As I walked to Helen’s house, I had lost this sense of assurance. I did not know what to expect, which alone unnerved me. I was already un
nerved—or nervous—because I didn’t understand her disappearance, but when I imagined the consequences of this ignorance, I became confused. I had never even been inside her house. Years ago, when its owner Bliss was still in residence, I visited him there, but that was a long time ago. Much as I tried to envision Helen’s house, its contents, and to create it in advance of seeing it, I could not. I simply did not know what awaited me.

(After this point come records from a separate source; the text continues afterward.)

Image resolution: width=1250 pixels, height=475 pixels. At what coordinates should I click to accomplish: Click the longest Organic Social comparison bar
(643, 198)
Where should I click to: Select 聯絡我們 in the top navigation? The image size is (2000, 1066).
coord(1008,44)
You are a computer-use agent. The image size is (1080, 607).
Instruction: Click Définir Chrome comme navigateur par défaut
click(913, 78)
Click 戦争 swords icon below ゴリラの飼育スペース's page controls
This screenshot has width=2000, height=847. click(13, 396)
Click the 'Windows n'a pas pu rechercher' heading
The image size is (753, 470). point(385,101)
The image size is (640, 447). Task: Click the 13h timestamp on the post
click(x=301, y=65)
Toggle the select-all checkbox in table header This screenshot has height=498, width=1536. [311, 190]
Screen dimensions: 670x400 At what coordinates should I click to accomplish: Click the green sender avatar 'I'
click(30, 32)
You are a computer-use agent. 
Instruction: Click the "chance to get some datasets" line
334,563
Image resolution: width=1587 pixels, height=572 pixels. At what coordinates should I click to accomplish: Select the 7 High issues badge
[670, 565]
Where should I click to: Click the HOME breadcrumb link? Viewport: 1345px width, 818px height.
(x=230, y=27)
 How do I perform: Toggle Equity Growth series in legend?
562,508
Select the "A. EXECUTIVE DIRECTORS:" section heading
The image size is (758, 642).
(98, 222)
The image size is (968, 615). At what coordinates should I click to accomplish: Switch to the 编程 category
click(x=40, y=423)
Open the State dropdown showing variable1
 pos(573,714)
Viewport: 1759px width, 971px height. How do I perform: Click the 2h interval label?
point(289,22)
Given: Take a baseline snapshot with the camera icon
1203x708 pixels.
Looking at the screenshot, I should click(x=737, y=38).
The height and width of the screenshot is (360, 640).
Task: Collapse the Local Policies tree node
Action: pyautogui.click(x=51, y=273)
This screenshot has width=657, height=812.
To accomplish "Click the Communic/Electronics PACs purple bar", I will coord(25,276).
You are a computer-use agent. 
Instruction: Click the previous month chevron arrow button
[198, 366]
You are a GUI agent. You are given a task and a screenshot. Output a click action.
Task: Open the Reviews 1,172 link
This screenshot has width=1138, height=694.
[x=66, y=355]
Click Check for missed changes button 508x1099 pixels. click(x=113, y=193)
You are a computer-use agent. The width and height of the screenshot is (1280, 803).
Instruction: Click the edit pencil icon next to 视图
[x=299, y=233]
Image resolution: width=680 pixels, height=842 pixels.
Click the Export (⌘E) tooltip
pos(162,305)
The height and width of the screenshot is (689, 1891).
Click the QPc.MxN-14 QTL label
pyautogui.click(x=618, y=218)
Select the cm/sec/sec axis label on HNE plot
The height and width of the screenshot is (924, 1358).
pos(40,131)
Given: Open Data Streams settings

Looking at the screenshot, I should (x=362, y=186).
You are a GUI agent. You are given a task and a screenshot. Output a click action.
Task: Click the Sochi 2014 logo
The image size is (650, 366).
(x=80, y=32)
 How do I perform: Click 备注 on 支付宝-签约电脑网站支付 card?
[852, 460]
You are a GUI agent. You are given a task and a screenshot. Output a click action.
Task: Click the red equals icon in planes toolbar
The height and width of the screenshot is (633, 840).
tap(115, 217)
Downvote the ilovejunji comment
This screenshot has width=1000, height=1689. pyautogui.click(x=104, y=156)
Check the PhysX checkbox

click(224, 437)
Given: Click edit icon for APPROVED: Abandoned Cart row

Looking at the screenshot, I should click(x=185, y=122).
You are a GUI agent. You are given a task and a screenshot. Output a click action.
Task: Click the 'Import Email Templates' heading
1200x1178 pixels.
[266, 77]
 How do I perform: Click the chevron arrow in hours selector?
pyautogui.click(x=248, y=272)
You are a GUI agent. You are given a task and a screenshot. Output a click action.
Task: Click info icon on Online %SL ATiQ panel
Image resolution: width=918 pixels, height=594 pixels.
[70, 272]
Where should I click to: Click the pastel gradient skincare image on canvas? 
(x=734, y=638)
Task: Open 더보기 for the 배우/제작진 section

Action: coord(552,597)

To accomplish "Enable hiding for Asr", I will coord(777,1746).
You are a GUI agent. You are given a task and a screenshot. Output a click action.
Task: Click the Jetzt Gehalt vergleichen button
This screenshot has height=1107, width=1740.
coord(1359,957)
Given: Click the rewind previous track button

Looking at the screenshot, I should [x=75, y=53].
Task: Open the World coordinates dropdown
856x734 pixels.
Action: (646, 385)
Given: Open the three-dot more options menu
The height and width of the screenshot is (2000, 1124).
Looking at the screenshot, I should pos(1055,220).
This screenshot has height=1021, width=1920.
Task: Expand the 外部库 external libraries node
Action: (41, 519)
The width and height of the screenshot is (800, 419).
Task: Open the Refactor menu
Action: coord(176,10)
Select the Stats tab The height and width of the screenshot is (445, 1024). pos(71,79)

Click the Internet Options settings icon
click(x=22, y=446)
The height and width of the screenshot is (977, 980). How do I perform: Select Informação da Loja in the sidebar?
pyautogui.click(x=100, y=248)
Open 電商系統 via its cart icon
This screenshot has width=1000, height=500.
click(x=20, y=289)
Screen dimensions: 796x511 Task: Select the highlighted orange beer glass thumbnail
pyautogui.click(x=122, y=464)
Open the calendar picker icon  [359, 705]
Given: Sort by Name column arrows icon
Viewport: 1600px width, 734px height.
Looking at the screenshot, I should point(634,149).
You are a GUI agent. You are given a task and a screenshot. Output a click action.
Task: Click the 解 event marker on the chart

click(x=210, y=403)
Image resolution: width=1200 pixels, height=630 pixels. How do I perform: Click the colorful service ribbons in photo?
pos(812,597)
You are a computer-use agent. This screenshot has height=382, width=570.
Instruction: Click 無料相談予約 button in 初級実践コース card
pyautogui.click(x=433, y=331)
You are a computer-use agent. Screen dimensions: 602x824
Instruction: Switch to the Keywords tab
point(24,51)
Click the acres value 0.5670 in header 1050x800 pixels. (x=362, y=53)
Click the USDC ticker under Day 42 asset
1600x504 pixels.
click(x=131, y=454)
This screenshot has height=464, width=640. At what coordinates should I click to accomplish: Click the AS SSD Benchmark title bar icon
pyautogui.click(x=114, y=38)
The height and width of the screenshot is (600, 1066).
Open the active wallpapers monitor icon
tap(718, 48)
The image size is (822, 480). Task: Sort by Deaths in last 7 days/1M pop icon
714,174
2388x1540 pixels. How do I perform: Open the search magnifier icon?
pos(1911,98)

Now one may want to interject—part of me does—that I, Horace, sought to feel compassless, to experience the vertiginous highs and lows of the unexpected, having already insisted upon my pleasure in the unknown, having insisted upon how much I needed to invent my life, to make it closer to fiction. But I am a writer and given to such musings. One mustn’t believe everything one reads, after all.
But this one must, and I would implore one to, believe. The desire to invent is not what I felt. I felt without or separate from desire. Indeed I felt blank. I have never felt blank before in my life, yet this feeling which I do not know and do not recognize must be that; it is the only way I can express it. I have felt blotto, but not blank, at least not when conscious. I have been blind-drunk, deaf-drunk, dumb-drunk.
It is different today. I don’t know what to think. I imagine this is what Stephen the Hermit experiences with horrific consistency. He cannot turn on his electric lights, as his electricity has been shut off, and why this has happened—why something like electricity may be shut off—is incomprehensible to him, so he is forced to light candles and place them in tin cans, and he sits in his dimly lit room far from whatever he knew as a child in England or Italy, without secure thoughts to comfort him, disoriented, without thought at all perhaps; and he is blank, as empty as the proverbial unpainted canvas. Let me not bore you with such an image, though.